Chroniques

par irma foletti

L’occasione fa il ladro, ossia Il cambio della valigia
L’occasion fait le voleur ou L’échange de valises

burletta per musica de Gioachino Rossini
Rossini in Wildbad / Königliches Kurtheater, Bad Wildbad
- 24 juillet 2026
L'occasione fa il ladro à Bad Wildbad 2026
© patrick pfeiffer | rossini in wildbad

Le festival Rossini in Wildbad reprend sa production de 2017 de L’occasione fa il ladro, dans la mise en scène de Jochen Schönleber, surintendant et directeur artistique de la manifestation.
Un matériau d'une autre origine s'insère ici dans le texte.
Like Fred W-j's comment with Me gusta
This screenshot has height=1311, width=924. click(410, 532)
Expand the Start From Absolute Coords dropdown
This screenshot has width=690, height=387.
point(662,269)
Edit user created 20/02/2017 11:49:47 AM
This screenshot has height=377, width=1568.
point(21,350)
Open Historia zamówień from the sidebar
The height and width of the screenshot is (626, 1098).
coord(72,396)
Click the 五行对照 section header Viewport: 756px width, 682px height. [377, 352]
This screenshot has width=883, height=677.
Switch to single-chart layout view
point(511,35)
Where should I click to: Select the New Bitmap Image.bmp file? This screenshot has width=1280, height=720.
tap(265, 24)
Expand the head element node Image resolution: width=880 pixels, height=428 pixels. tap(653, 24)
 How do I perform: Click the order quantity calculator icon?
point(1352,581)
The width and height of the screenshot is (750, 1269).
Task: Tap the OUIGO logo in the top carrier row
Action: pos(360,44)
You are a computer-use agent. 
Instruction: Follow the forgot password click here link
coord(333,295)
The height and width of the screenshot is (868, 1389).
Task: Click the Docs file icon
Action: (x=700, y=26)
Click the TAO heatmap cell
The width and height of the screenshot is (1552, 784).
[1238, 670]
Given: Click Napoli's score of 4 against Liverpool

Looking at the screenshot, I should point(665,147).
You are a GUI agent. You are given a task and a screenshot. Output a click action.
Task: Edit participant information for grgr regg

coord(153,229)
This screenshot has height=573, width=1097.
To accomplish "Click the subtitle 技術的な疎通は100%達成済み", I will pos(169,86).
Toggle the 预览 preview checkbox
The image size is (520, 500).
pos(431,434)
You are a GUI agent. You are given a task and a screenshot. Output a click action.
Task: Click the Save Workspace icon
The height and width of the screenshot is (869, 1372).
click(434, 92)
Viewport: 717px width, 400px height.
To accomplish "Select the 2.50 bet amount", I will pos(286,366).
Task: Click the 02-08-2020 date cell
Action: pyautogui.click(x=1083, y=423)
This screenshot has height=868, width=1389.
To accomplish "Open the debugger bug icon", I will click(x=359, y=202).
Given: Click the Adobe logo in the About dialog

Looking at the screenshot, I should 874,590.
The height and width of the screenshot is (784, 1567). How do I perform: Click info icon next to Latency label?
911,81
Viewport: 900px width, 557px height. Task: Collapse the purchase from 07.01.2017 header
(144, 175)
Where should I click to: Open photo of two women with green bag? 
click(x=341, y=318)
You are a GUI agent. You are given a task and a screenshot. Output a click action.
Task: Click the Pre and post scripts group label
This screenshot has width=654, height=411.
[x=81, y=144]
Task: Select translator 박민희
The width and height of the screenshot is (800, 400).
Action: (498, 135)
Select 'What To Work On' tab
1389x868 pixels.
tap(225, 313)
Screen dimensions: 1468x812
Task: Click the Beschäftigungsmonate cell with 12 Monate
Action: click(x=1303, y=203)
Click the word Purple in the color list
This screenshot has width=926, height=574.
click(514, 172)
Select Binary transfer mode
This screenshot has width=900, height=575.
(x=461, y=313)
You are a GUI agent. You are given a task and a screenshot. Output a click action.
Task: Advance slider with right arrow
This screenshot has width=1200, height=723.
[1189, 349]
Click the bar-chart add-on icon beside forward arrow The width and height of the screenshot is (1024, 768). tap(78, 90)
Les moyens scéniques sont réduits mais visent à l’efficacité : un modeste podium à gauche, où sont installées une petite table et une chaise, figure l’auberge dans laquelle les voyageurs se rencontrent ; à droite, le canapé rouge suggère la maison de Don Eusebio dans laquelle se déroule la majorité de l’intrigue. Les deux valises échangées du comte Alberto et Don Parmenione étant assez différentes, c’est davantage un vol de bagage qu’opère ce dernier, à l’aide de son servant Martino, qui sert ici l’histoire. Originalité encore plus marquée et plutôt en phase avec cette burletta per musica rossinienne, le portait de la fiancée supposée, dans la valise d’Alberto, est ce soir celui d’un homme barbu tout sourire. Par ailleurs, entrées et sorties se font souvent par le fond de plateau, fermé par deux cloisons noires transversales qui s’ouvrent sur un espace volontiers lumineux, agrémenté de deux petites sculptures sur piédestal, dont un Manneken-Pis doré et son jet d’eau occasionnel.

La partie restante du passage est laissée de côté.